Two sisters, Kimberly (12) and Ashley (13) spoke with me before they left, and I asked if they had ever stayed overnight without their parents. Ashley said that the only time was when her little sister had surgery and they’d had to stay with relatives for a few days while her parents were at the hospital. I asked if they had specific hopes for the camp, and they told me they didn’t know what to expect, but they knew it would probably be very fun! She also told me she had never slept in a sleeping bag.
Jonathan (12) told me he hoped for two things: to eat a lot of marshmallows and meet other boys his age. “And staying away from my parents won’t be a big deal!” Kenneth (12) felt conflicting feelings before camp. He said he felt “happy and not happy at the same time.” Lesly (9) told me she did not know what to expect. But she quietly added “Perhaps… I will learn more about God.” She confided that she had never attended a summer camp, but she had a book which described one in detail.
After camp, I encountered some of the children again and I smiled as I listened to their accounts. The sisters and Jonathan were so happy to have met many new friends, such as Jacob, Taylor, Mercy, Addy and Ainsley, and more. When I met them, the WG kids were making art with CCSM friends. They were all laughing together and began telling me bits and pieces of their camp experience in both Spanish and English.

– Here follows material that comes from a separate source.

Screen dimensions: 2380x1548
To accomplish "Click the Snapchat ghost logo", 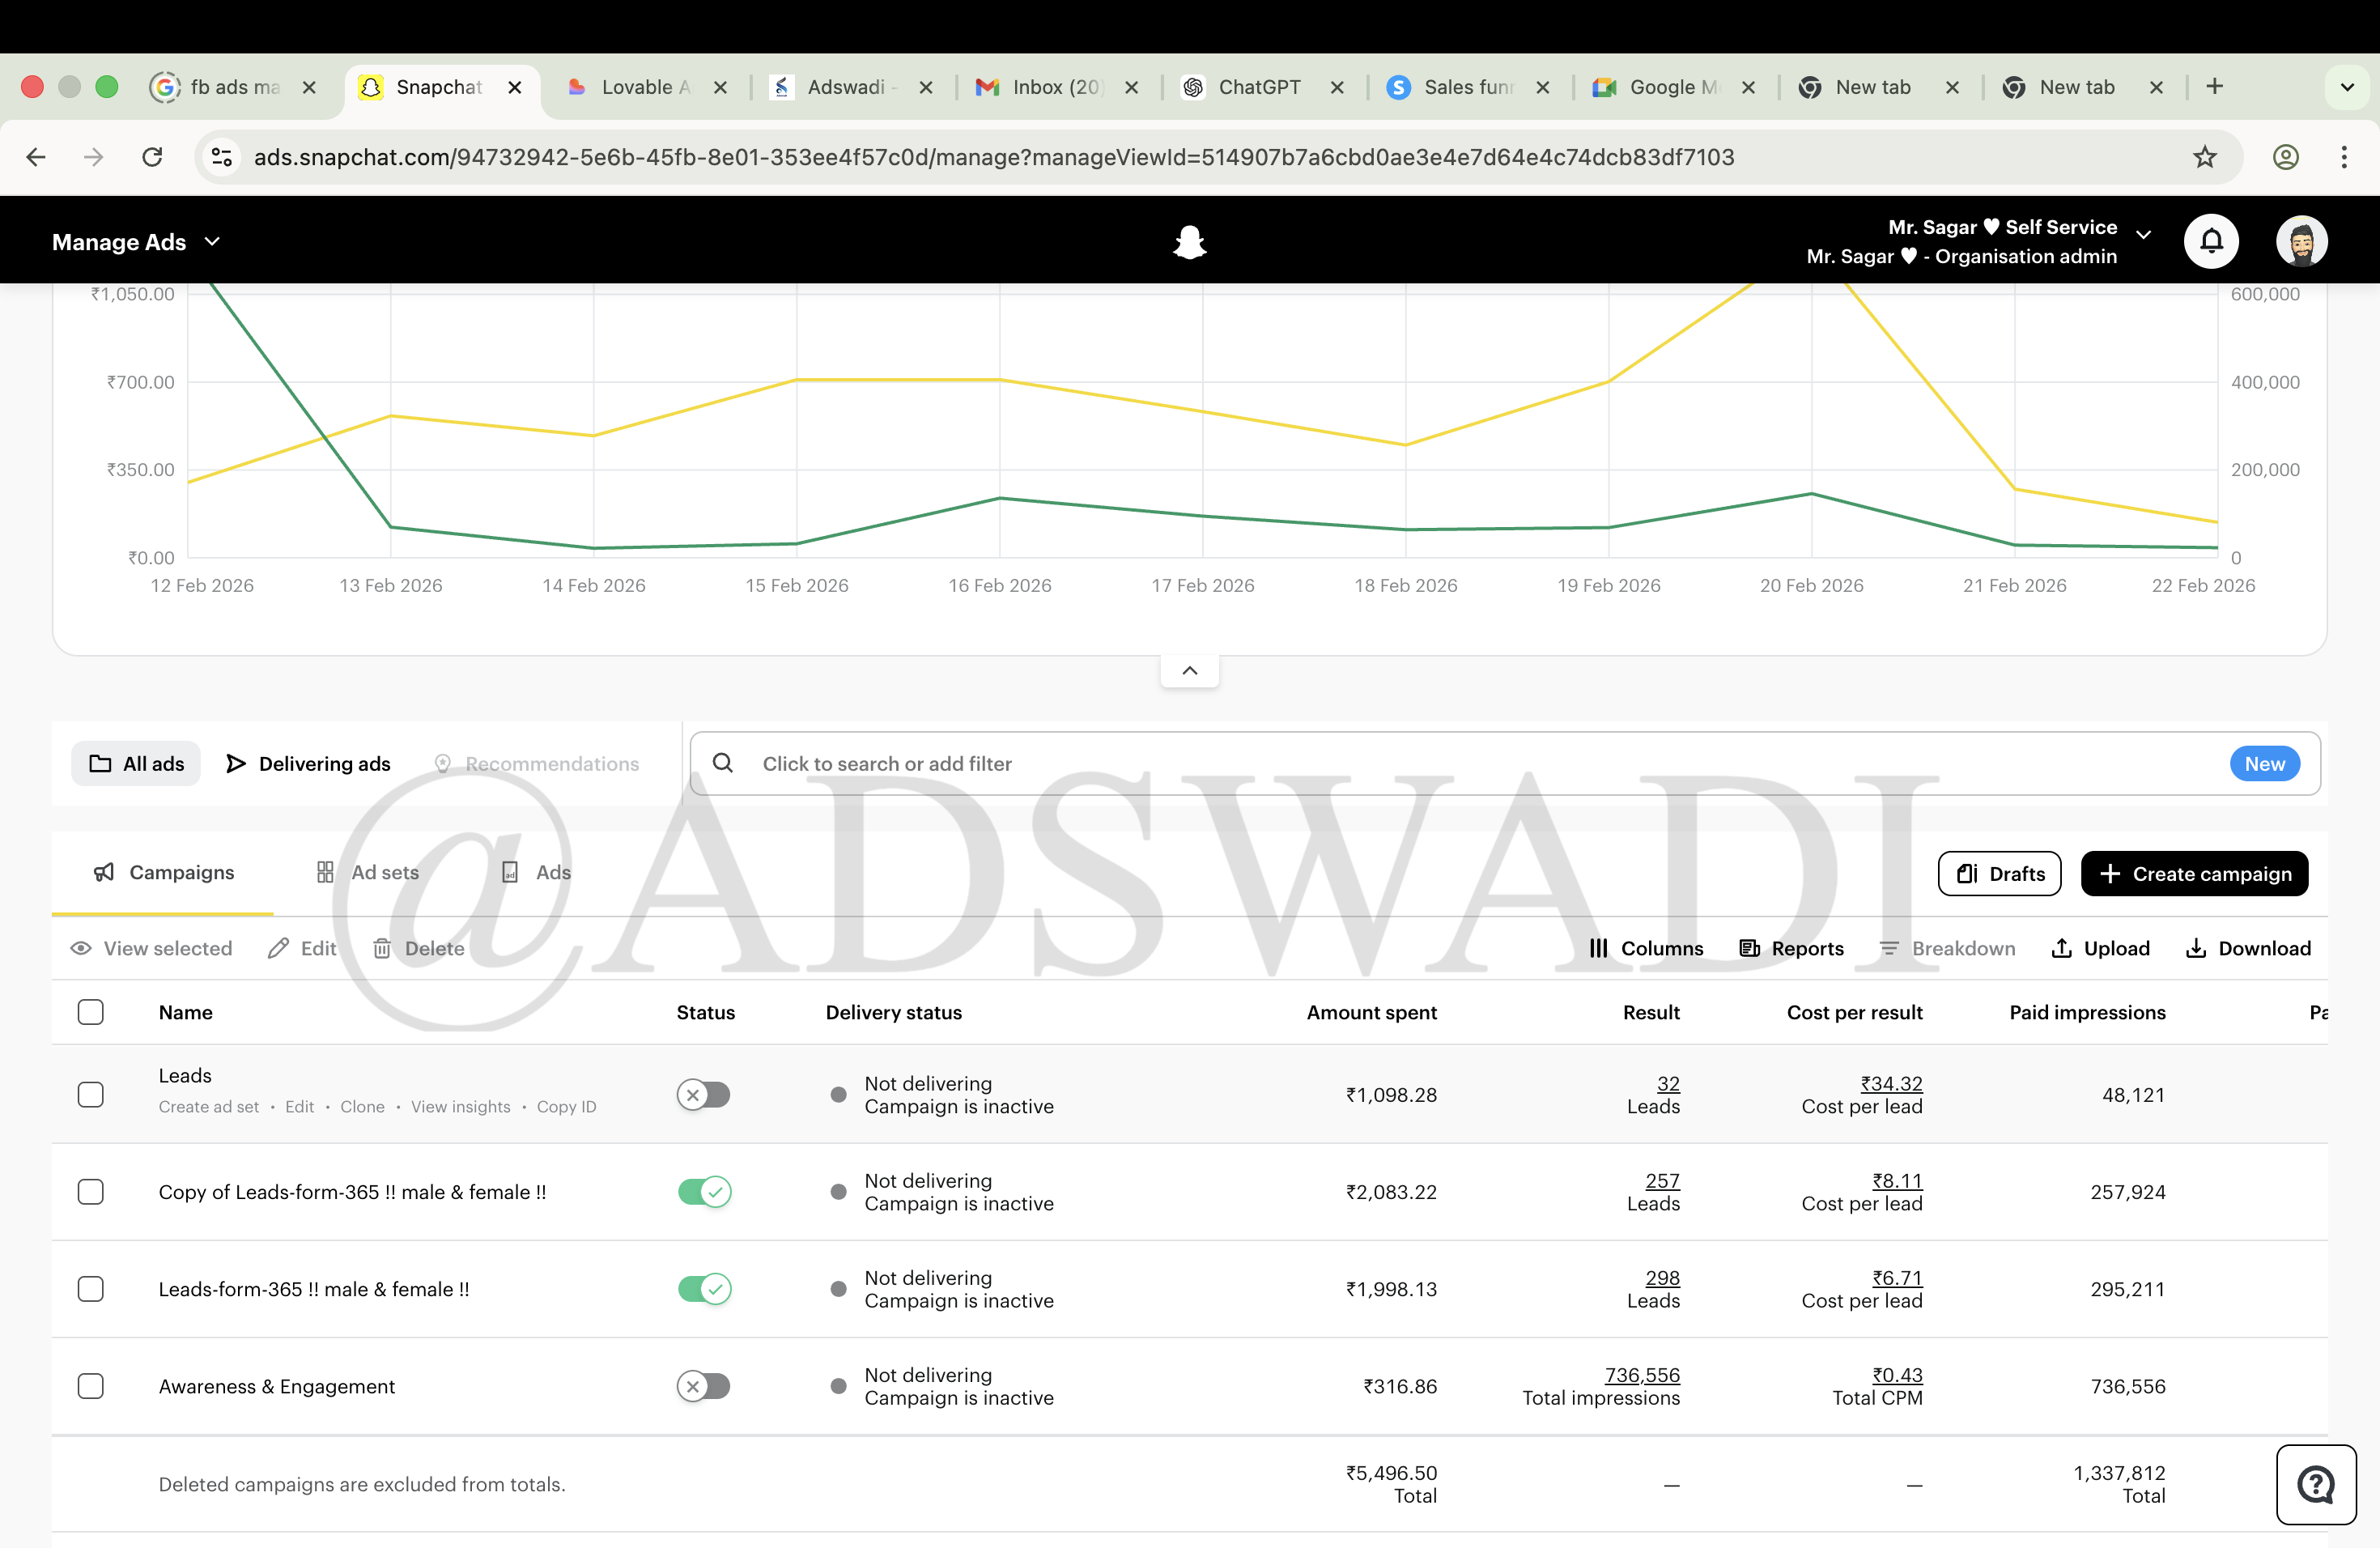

I learned that Jonathan had had a stomach ache, and I wondered if it was because of too many marshmallows or homesickness.
Many of the younger children told me they loved watching stars at night; they also spoke of some anxiety. Lesly told me that camp was more fun than she could ever had imagined, but she was a bit homesick. What Neysin (10) liked the most was the big swimming pool. He said the best happened his last day, because he was thrilled to see a snake! And while Kevin (8) had slept in a bunk bed, with dad on the top bunk, and got to eat the head of a turtle-shaped bread, he also complained of getting a knee scratch. Perhaps their stories can be summarized by the legendary traveler Anthony Bourdain: Travel isn’t always pretty. It isn’t always comfortable. Sometimes it hurts; it even breaks your heart. But that’s okay. The journey changes you; it should change you. It leaves marks on your memory, on your consciousness, on your heart, and on your body. You take something with you. Hopefully, you leave something good behind.
It seems that these summer memories comprise a chapter of the WG’s own journey, revealing its future potential and inviting us all to foster visions, dreams and expectations. I hope these memories will be impressed in the hearts of the children and youth for a long time to come, and that they continue making more friends as the WG and Sunday services continue to be one faith community together, sharing experiences, service, and spiritual development on our eclectic paths to God.